Анко Хамбер бегом вернулся в розовый салон. Ни Музаффара, ни Клайндора в нем не оказалось.
Навстречу ему выплыла рыжекудрая полнотелая дама в облаке кисеи. Пухлые бутоны ее губок раскрылись, чтобы прощебетать приветствие, но Анко Хамбер яростно отстранил прелестное видение и грубо закричал:
— Где они?! Черт побери, куда они провалились?!
Вкрадчивый голос маэстро Чили за его спиной проворковал:
— Они покинули нас. Не угодно ли, сэр? Мадемуазель Гульдаста прелестно готовит кофе. У мадемуазель шелковые ручки. Массажем мадемуазель снимает начисто усталость и заботы. Мадемуазель только девятнадцать исполнилось…
— К черту ручки! К черту мадемуазель! Где этот проклятый торгаш?
— Вы имеете в виду их превосходительство вельможу из Луристана и господина директора?
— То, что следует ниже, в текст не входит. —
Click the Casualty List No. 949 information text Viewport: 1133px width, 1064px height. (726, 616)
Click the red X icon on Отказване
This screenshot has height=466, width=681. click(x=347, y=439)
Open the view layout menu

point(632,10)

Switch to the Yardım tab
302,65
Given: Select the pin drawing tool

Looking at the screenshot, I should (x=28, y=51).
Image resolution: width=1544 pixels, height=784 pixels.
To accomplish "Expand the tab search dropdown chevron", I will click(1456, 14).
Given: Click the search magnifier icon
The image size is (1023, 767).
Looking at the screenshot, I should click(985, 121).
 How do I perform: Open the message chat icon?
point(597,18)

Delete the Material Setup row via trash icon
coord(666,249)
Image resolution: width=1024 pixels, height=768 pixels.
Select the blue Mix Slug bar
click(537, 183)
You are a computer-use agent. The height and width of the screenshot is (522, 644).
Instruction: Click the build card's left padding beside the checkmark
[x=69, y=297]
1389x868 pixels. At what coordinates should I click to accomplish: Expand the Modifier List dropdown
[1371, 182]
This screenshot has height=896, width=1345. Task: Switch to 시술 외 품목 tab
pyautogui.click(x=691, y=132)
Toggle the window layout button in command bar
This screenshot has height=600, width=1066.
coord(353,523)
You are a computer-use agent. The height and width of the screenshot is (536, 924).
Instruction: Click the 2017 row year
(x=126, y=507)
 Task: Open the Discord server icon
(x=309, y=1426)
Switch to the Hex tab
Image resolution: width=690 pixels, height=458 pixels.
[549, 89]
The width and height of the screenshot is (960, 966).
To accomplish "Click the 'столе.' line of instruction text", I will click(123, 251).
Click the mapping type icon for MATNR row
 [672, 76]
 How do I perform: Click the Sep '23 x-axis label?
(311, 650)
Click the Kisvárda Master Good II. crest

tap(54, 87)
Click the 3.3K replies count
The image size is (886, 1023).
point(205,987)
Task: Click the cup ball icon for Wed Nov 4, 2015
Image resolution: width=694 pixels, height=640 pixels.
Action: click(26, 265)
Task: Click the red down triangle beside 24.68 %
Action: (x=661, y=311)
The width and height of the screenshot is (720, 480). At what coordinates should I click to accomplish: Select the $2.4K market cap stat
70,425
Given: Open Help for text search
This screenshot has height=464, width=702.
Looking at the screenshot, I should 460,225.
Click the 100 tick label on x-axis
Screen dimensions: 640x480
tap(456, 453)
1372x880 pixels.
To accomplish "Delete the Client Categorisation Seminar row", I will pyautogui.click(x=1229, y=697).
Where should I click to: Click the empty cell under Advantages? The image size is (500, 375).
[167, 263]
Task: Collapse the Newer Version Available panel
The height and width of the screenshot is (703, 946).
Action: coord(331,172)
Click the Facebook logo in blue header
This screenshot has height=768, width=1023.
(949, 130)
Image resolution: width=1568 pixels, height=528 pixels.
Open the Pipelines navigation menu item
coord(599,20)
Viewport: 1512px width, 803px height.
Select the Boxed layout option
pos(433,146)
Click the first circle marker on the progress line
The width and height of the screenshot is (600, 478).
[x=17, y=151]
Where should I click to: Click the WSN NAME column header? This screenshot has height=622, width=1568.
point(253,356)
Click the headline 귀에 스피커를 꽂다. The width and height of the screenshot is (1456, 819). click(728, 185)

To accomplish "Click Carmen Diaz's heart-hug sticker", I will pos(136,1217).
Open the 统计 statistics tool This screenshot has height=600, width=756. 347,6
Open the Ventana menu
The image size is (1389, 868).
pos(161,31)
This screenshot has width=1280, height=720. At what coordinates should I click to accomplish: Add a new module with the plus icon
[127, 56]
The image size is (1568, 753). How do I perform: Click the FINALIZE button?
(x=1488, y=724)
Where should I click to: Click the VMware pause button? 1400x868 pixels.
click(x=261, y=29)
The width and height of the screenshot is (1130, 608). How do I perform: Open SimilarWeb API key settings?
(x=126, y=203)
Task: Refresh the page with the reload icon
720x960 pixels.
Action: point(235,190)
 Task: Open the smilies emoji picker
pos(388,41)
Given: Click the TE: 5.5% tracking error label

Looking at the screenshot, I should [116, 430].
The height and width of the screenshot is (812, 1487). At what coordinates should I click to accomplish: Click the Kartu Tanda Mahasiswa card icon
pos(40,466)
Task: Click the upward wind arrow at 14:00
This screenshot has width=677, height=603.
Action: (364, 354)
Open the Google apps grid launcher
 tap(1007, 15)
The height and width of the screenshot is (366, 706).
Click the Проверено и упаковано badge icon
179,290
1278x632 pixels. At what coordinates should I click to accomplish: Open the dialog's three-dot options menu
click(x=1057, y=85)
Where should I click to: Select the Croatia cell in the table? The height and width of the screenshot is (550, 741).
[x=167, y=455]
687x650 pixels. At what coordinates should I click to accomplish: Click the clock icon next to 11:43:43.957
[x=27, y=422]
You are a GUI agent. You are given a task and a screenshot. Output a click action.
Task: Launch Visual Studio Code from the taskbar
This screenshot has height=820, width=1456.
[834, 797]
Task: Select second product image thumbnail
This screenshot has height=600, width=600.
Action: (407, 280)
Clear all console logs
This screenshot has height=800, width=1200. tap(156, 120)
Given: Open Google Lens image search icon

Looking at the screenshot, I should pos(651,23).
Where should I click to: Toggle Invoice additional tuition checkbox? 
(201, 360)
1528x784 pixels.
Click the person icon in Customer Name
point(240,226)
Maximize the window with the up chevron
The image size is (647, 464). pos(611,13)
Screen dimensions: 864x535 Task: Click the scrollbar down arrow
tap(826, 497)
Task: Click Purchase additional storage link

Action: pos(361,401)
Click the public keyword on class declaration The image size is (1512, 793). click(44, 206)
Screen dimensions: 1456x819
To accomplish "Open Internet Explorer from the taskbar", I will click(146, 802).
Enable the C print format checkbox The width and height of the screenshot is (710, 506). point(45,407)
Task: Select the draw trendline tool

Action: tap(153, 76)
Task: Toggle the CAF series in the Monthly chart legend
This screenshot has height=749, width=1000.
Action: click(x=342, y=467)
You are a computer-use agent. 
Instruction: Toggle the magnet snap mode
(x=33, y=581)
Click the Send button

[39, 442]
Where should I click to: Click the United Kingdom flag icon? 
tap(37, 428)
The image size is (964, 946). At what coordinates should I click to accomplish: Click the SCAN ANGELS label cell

— Я имею в виду этого грязного кочевника и болвана, торгаша деревяшками, черт побери! Куда вы их девали, Чили?
Но Чили привык и к более грубым выходкам. Он изысканно поклонился и развел руками.
От ярости Анко Хамбер потерял дар речи.
Рыжекудрая массажистка пропела низким контральто:
— Они уехали к мадам Сервен.
И она томно улыбнулась, а халатик словно нечаянно распахнулся. Но на Анко Хамбера прелести мадемуазель не произвели никакого впечатления. Он кинулся вон из заведения Донцентри и остановился лишь на мгновение в палисаднике у чугунной решетки, чтобы убедиться, что великанов кухгелуйе там уже нет.
Анко Хамбер не поехал к мадам Сервен. Салон мадам Сервен, хоть и находился на самом респектабельном и фешенебельном проспекте столицы, от других тегеранских заведений подобного рода отличался только изысканностью разврата, и английскому дипломату не следовало его посещать.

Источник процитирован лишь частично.